Marijuana consists of the leaves, flowers, and buds of the hemp plant (Cannabis sativa and also Cannabis indica). The active ingredient in marijuana is the chemical delta-9-tetrahydrocannabinol (THC), which can be introduced into the body in a variety of ways—dried and then smoked, for example, or eaten. The THC can also be concentrated into a form known as hashish. In all cases, marijuana has a range of effects: It relaxes the user, lifts her mood, and (like alcohol) reduces the ability to resist impulses. It also heightens sensations, so it can be considered a mild hallucinogenic.
Like most drugs, marijuana’s effects depend on the context, including the user’s expectations. If you’re surrounded by giggly friends, marijuana is likely to make you giggly as well. If you’re alone and anxious, marijuana can magnify these feelings as well.
Marijuana has various therapeutic uses. For many years, it was the best way to control the pain from glaucoma or the nausea from chemotherapy. (Other, more reliable, medications have now been developed for these purposes.) Marijuana also seems to be effective in treating the pain and general discomfort associated with several other medical conditions, including AIDS. This is why marijuana is prescribed for medical use in roughly a dozen U.S. states, although each state places its own restrictions on how and by whom the marijuana can be acquired and used.
The risk of addiction or dependence is low for marijuana. Infrequent users seem to suffer few withdrawal problems if they stop using the drug altogether. For more frequent users (e.g., multiple marijuana joints per day), quitting has been shown to produce with-drawal symptoms similar to those of tobacco users when they stop smoking. These symp-toms may include sleep difficulties, increased anxiety, and irritability.
In addition—and despite claims to the contrary—marijuana doesn’t seem to be a “gateway drug” that leads people to try (and eventually abuse) more potent drugs (Hart, Ksir, & Ray, 2009). There’s also little reason to believe the media reports suggesting that marijuana has a long-lasting impact on sexual functioning or fertility (Grinspoon, Bakalar, & Russo, 2005).
Even so, many problems are associated with marijuana use. Marijuana smoke contains cancer-causing substances; in fact, it contains more of these substances than tobacco smoke does. Marijuana intoxication can also undermine a user’s judgment, diminish motor coordination, and increase reaction time (Lane et al., 2005)—and so people under the influence of marijuana should certainly not drive or make big decisions of any sort. Marijuana also seems to interfere with memory—both the creation of new memories as well as the recall of older ones—and these effects seem to persist even when the immedi-ate drug effects have worn off (Pope, Gruber, & Yurgelun-Todd, 2001).
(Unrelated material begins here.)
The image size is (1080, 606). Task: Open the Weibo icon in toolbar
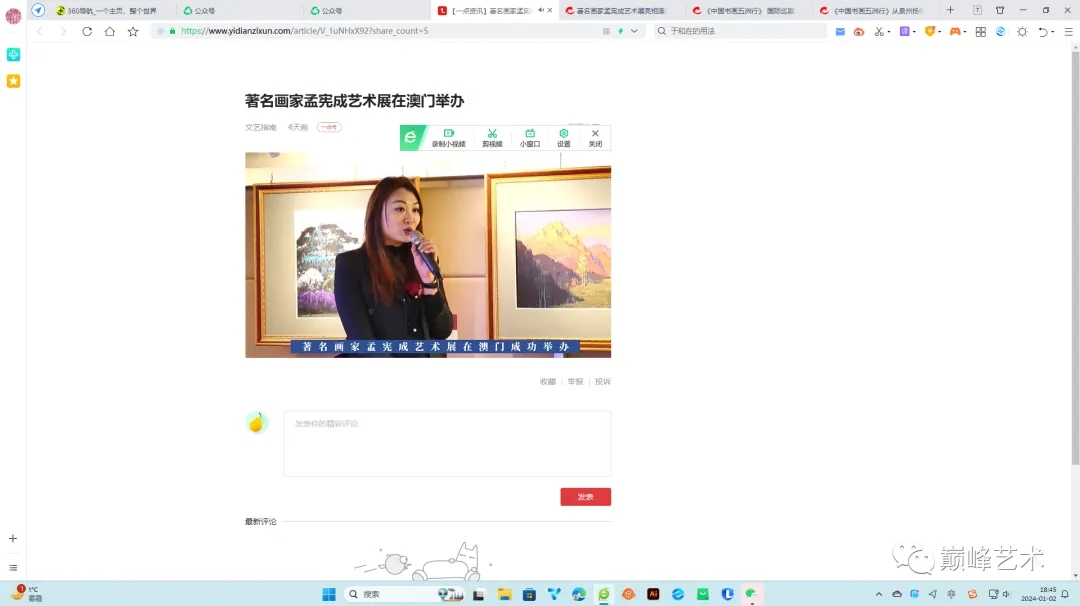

How exactly does THC affect the brain? Evidence suggests that this molecule latches onto receptors located especially in the midbrain and in various limbic structures (Devane, Dysarz, Johnson, Melvin, & Howlett, 1988); it seems that all vertebrates may have these cannabinoid receptors (Elphick & Egertova, 2001; van Sickle et al., 2005).
These results raise a question, though: Why should the body have receptors that are responsive to THC at all? The answer seems to be that these cells are normally activated by a neurotransmitter called anandamide (from the Sanskrit word ananda, meaning “bliss”). This transmitter is chemically similar to THC, but it’s produced naturally in the body (Devane et al., 1992; Wiley, 1999). Ordinarily, it seems to be involved in a range of functions including mood regulation, appetite control, and pain perception. Marijuana may have its effect, therefore, by triggering some of the same mechanisms.
It turns out that other chemicals also bear some resemblance to anandamide and so may mimic some of its effects. One such chemical is found in chocolate—which may be part of the reason so many people enjoy eating chocolate.